— Aim of the exercise —
The lines from the start of the listing through the line containing "Task: Open the More" should be printed exactly, and no other lines should be printed.
Given records: Begin
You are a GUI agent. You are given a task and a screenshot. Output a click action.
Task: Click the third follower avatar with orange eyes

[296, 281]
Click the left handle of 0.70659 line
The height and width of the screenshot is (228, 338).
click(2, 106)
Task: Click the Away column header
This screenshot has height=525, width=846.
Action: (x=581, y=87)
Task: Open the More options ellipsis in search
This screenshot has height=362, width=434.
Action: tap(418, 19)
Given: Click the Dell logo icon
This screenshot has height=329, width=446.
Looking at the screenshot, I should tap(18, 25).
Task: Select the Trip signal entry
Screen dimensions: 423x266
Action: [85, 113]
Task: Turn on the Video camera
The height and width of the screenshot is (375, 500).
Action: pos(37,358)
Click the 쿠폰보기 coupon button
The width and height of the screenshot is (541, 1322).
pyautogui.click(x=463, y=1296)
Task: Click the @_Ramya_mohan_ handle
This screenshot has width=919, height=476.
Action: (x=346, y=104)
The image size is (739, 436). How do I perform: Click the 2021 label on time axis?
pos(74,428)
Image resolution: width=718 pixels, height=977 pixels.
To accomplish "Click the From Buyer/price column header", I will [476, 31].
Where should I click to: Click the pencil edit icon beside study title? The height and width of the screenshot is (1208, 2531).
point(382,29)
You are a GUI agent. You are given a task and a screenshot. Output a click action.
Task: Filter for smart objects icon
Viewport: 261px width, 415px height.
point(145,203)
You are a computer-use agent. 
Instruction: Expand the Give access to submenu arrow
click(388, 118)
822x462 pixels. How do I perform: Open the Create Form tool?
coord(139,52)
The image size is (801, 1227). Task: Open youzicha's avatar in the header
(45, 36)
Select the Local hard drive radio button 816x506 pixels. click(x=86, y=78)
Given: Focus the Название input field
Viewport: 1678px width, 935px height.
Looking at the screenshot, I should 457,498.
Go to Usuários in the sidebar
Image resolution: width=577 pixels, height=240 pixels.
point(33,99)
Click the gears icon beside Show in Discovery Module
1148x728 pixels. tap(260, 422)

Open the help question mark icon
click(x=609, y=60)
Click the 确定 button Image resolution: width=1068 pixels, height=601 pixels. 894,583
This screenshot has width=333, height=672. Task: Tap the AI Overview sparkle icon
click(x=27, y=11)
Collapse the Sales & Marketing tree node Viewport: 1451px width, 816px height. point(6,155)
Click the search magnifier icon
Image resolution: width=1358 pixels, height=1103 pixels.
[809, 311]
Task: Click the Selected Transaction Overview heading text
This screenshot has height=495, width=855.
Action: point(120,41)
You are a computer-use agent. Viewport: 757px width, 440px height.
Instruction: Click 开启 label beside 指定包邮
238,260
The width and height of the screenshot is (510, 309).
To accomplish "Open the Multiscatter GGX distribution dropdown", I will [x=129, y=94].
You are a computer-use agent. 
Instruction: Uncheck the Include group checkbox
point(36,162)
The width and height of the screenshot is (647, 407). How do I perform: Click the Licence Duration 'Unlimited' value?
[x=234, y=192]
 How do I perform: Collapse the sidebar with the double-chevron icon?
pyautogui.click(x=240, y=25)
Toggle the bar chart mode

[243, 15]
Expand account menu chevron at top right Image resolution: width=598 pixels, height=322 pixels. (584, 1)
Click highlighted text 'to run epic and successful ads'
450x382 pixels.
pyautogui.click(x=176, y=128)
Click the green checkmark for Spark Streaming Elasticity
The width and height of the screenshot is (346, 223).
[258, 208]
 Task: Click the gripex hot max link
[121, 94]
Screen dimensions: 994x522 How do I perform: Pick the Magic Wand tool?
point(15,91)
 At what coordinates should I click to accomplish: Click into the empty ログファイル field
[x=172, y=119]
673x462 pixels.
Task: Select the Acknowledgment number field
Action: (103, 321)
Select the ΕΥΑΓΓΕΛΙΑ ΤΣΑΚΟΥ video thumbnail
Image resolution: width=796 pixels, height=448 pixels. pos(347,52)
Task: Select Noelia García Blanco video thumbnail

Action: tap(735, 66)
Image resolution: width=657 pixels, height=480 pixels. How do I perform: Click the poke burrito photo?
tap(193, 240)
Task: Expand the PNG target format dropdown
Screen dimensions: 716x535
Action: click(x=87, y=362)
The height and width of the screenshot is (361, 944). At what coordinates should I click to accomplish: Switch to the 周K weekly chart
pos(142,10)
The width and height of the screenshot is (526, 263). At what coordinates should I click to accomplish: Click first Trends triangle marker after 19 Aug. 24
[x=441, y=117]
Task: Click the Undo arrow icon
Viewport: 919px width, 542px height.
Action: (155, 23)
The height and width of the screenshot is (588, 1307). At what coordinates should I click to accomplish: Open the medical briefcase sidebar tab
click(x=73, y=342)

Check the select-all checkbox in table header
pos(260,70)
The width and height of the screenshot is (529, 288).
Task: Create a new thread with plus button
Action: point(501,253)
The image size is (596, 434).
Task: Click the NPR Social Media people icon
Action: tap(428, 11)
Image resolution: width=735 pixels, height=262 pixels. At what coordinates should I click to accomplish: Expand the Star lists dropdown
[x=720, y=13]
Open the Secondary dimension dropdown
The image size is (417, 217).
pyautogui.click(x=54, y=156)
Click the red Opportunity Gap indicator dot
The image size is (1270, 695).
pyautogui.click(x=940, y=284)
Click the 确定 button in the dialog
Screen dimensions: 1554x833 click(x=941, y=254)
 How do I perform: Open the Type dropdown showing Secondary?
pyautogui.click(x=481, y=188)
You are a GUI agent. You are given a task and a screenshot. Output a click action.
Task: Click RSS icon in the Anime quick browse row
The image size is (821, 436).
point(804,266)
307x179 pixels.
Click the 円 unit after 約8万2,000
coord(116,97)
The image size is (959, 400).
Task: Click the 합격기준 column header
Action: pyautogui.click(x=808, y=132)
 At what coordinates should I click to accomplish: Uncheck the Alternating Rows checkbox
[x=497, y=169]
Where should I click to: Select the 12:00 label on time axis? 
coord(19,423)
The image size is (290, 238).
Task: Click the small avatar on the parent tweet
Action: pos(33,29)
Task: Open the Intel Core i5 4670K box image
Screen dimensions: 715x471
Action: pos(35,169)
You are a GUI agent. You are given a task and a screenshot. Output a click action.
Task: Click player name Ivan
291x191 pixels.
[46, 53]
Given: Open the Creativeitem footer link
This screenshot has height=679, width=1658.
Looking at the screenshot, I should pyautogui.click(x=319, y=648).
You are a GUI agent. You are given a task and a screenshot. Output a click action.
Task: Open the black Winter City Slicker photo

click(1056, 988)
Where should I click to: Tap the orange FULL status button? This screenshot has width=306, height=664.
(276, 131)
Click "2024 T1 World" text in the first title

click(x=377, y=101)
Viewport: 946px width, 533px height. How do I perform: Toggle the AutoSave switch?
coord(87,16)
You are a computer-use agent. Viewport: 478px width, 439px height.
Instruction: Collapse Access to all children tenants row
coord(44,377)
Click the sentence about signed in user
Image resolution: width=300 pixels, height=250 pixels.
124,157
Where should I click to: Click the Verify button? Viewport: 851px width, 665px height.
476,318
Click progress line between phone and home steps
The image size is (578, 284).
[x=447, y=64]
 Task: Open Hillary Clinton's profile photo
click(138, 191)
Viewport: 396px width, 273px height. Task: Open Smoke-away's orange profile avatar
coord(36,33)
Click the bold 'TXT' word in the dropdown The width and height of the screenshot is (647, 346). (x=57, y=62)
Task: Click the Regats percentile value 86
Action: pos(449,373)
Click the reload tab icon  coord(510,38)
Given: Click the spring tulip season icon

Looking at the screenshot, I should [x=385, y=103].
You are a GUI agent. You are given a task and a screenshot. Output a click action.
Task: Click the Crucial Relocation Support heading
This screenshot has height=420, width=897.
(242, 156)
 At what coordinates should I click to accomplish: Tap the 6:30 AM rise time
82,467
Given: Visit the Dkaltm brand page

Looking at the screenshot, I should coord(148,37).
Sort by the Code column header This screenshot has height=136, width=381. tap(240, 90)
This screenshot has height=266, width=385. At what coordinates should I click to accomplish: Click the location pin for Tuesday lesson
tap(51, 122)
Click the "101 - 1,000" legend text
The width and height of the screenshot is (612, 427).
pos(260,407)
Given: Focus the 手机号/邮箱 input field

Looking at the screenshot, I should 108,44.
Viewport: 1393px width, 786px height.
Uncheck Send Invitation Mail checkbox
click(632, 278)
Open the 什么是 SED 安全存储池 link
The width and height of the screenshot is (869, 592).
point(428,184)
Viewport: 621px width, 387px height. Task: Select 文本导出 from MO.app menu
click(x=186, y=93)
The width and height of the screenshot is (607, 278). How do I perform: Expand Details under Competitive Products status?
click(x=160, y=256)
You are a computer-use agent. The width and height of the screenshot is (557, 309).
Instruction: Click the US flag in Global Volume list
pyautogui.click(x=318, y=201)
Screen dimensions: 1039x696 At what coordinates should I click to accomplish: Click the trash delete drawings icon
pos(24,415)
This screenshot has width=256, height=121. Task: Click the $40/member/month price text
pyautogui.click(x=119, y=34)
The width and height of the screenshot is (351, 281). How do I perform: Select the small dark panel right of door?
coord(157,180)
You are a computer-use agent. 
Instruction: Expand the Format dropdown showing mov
Given records: End
— Response —
You are a GUI agent. You are given a task and a screenshot. Output a click action.
Task: Click the third follower avatar with orange eyes

[296, 281]
Click the left handle of 0.70659 line
The height and width of the screenshot is (228, 338).
click(2, 106)
Task: Click the Away column header
This screenshot has height=525, width=846.
Action: (x=581, y=87)
Task: Open the More options ellipsis in search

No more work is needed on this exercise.